However, an Arab writer, al-Masudi (c.AD 896-956), thought it most likely the work of Alexander the Great, and he has been partially vindicated by a marginal note in a manuscript of the satirist Lucian of Samosata (c.AD 125-180). This clearly attributes the plan for a lighthouse to Alexander, despite the fact that its foundations were not laid until a quarter of a century after his death. Neither does it seem that Ptolemy I either instigated or funded the construction of the Pharos. The ancient sources are unanimous in attributing the entire project, including its architecture and technological aspects of its design to Sostratus of Cnidus, a senior member of Ptolemy’s court.
Recent research has revealed Sostratus was a remarkably talented individual. He launched his career by damming the Nile to flood Memphis in order to facilitate Ptolemy’s takeover of Egypt after Alexander’s death. Afterwards, Sostratus appears as Ptolemy’s roving emissary in mainland Greece and its islands, even settling wars in the name of the Ptolemaic Empire. His emergence as an architect of prowess was confirmed by his construction of a magnificent causeway on arches in his hometown of Cnidus, but the Pharos was his masterpiece.
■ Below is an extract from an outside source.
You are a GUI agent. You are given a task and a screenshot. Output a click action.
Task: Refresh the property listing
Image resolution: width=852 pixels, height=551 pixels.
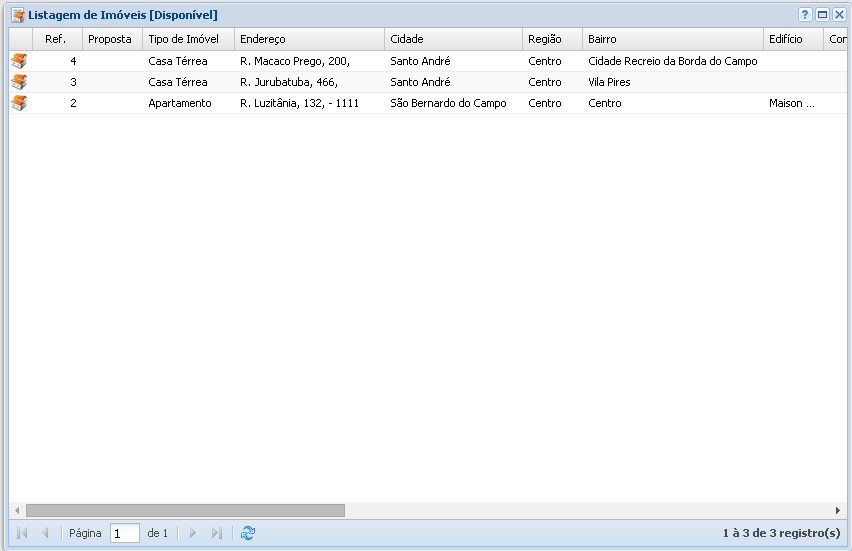coord(248,534)

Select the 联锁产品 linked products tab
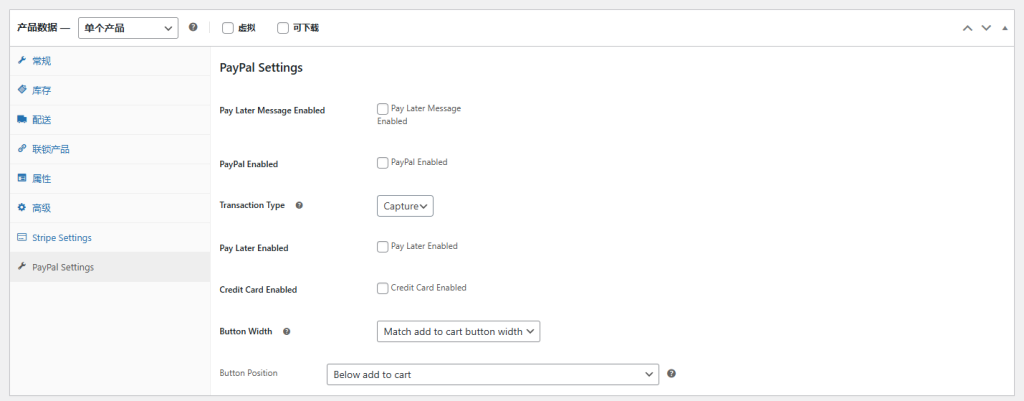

According to Lucian, Sostratus added an inscription in soluble gypsum to the seaward face of the lighthouse which attributed the edifice to Ptolemy I, but it was quickly dissolved by the rain and sea spray to reveal, in durable metal letters 53cm tall: ‘Sostratus the son of Dexiphanes of Cnidus to the Divine Saviours on behalf of mariners’. Pliny the Elder (c.AD 23/24-79), however, more prosaically attributes this inscription to the magnanimity of Ptolemy in allowing the architect to take the credit.

The light
The modern conception of the Pharos is of a tower with a lantern in the form of a pillared cylindrical turret containing the light and surmounted by a statue. This form of the Pharos was defined in a famous book (Pharos, Antike, Islam und Occident: ein Beitrag zur Architekturgeschichte) published in Germany in 1909 by Hermann Thiersch, which contained splendid fold-out plates providing architectural drawings of the tower in various eras during its long existence. Thiersch had studied the available evidence intensively, so his reconstruction represented a great improvement in accuracy relative to its antecedents. However, on the matter of the lantern, there is no trace of such a structure in any ancient image, and there is an ancient mosaic of the Pharos in the Palazzo dei Conservatori in Rome that depicts a plain cylindrical turret supporting the crowning statue with no sign of any pillars. The earliest depiction of the Pharos with a lantern seems to be a drawing by Pirro Ligorio from the 1550s that he derived from Roman coin specimens from Alexandria. It looks as though Ligorio substituted a lantern for the crowning statue, which is missing from his reconstruction.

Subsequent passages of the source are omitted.